E te pareva che non fosse stato equivocato. Stavolta dai tedeschi e non dagli inglesi o dagli americani e gli italiani com’è capitato mille altre volte. Non ha mai detto che avrebbe cambiato il nome del Pdl in Forza Italia, hanno capito male. Come al solito.

La smentita, tuttavia, è parziale. Silvio Berlusconi, infatti, non nega di avere annunciato l’intenzione di tornare al nome Forza Italia nel colloquio con il giornalista del Bild, ma precisa che non si è affatto trattato di una scelta compiuta. Occorrerà verificare, confrontarsi con il partito.

La verità è a portata di mano. Quando è uscita la notizia, un’anticipazione del Bild, i leader dell’area An, da Alemanno a La Russa e Matteoli, sono andati su tutte le furie. Ignazio La Russa ha tacciato il Cavaliere di miopia politica, gli altri hanno bocciato l’idea e tutti quanti hanno fatto balenare l’ipotesi di un abbandono.

C’era, invero, chi brindava a champagne. Per esempio Antonio Martino, il cofondatore liberale, lontano mille miglia da Ignazio La Russa. E, soprattutto, Galan, l’ex presidente della Regione Veneto, che se n’è uscito con una battuta a dir poco provocatoria nei confronti degli ex aennini: “Se si vogliono tenere il nome del partito, il Pdl, facciano pure, non ci opponiamo”.

Reazioni vivaci, prodromo di una scissione, sicché Silvio Berlusconi ha fatto l’ennesima marcia indietro. Al di là della questione in sé, ciò che si registra, è la qualità delle reazioni. Nessun timore, nessuna soggezione.
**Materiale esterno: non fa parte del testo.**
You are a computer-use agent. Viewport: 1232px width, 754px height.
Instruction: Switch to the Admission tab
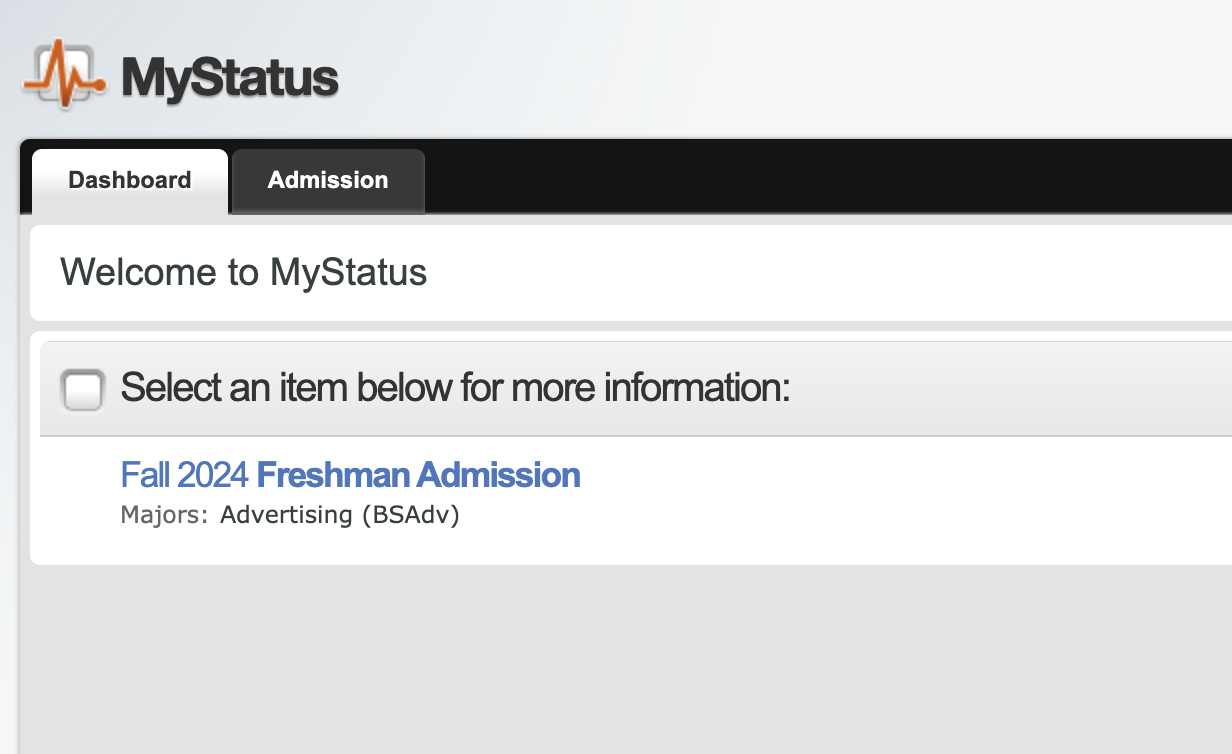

Non è più solo Alemanno a prendersi delle libertà e criticare coram populo il Cavaliere, lo fanno in tanti senza pensarci sopra a lungo.

È accaduta la stessa cosa con il caso Minetti. Critiche e valutazioni contrastanti alla richiesta di dimissioni del segretario del partito, su input di Silvio Berlusconi.

Al di là della facciata, insomma, il Pdl è tutt’altro che un gregge. Ha accettato il no alle primarie e il ritorno del Cavaliere alla leadership per “ragion di partito”, ma sul resto si discute. Insomma, non è un gregge. Dovranno tenerne conto sia l’ex premier, quanto Angelino Alfano che sull’altare della riconoscenza, ha digerito proprio tutto.